- **About this task**:
Beneath this sentence is a listing. Return its lines from the one containing "Viewport: 1152px width, 932px" through the last, exactly, and omit the pictures.

- **Given records**:
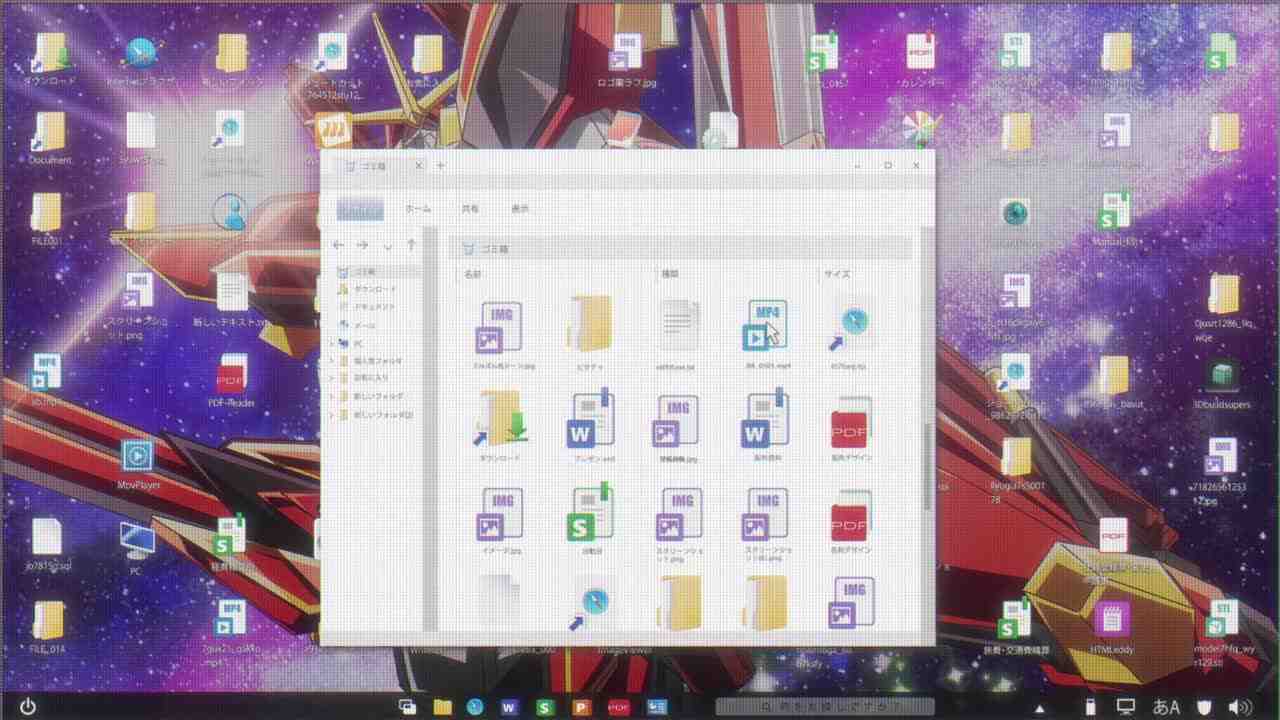Go back using the back arrow
This screenshot has height=720, width=1280.
coord(338,245)
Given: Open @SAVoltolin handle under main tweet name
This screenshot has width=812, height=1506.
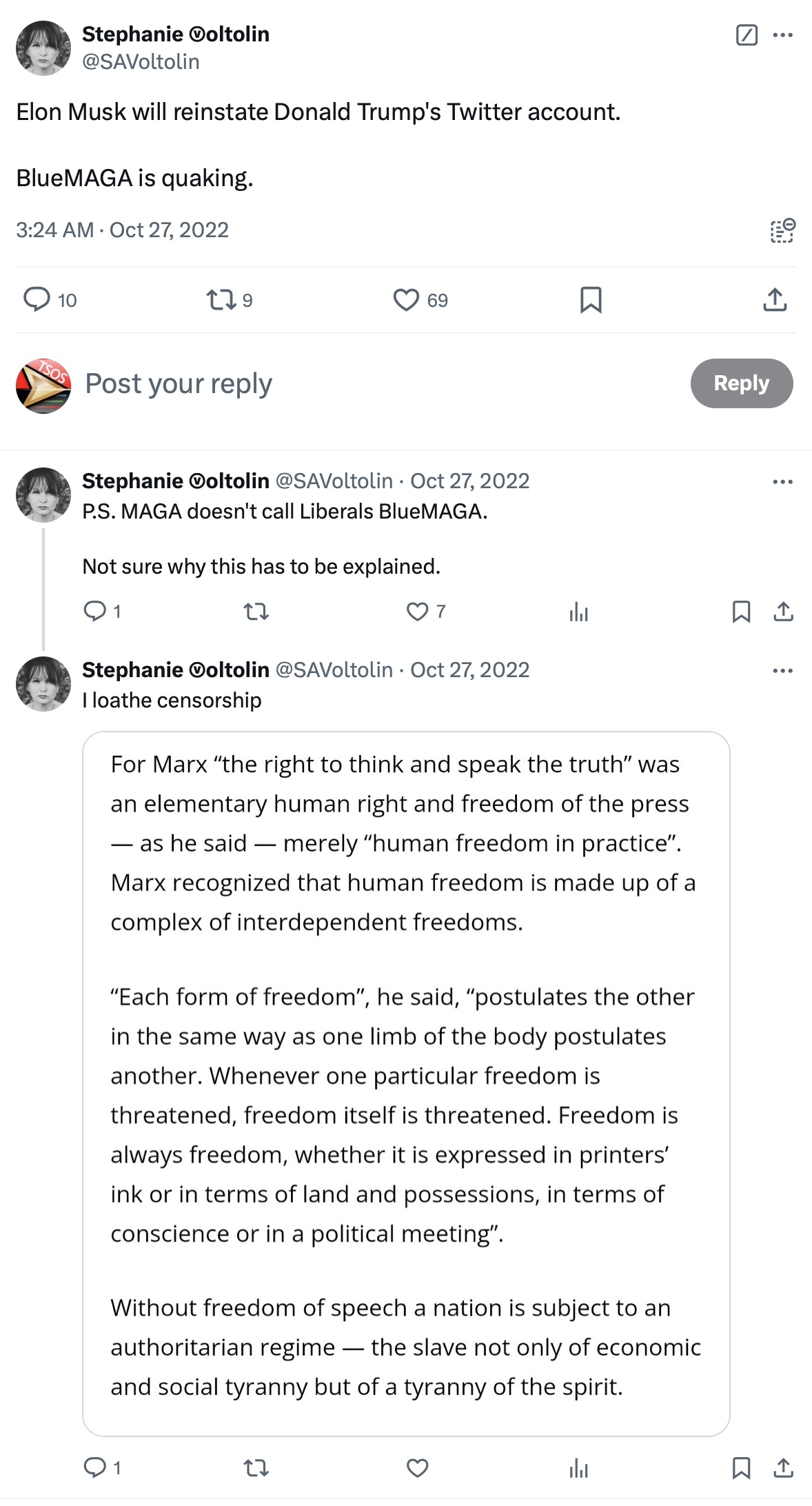Looking at the screenshot, I should 141,62.
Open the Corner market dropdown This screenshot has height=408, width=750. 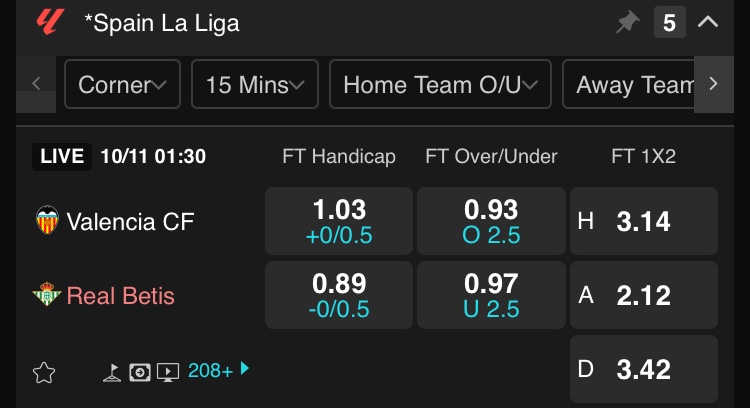(x=122, y=84)
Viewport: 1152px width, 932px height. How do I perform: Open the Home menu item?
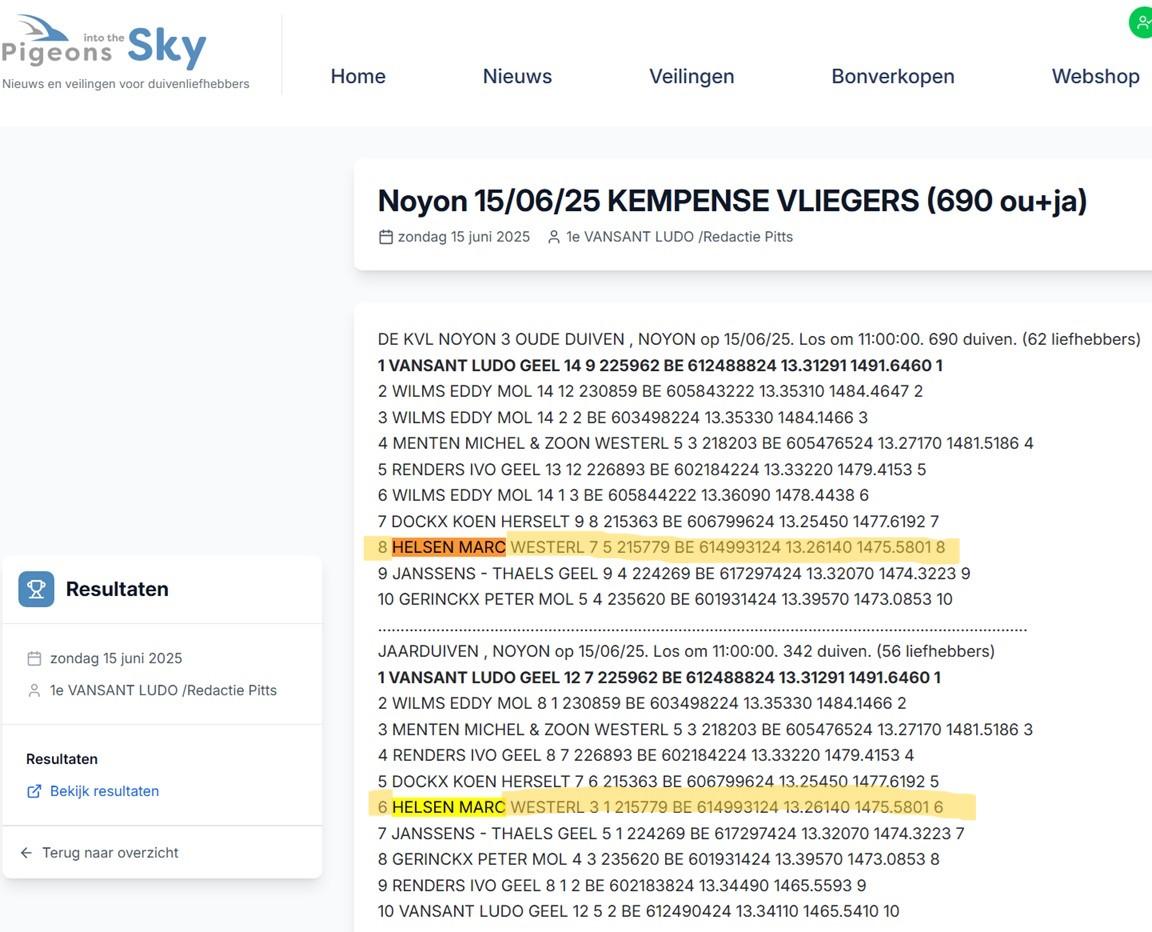coord(358,76)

- **Solution to this task**:
Viewport: 1152px width, 932px height. How do I perform: Open the Home menu item?
coord(358,76)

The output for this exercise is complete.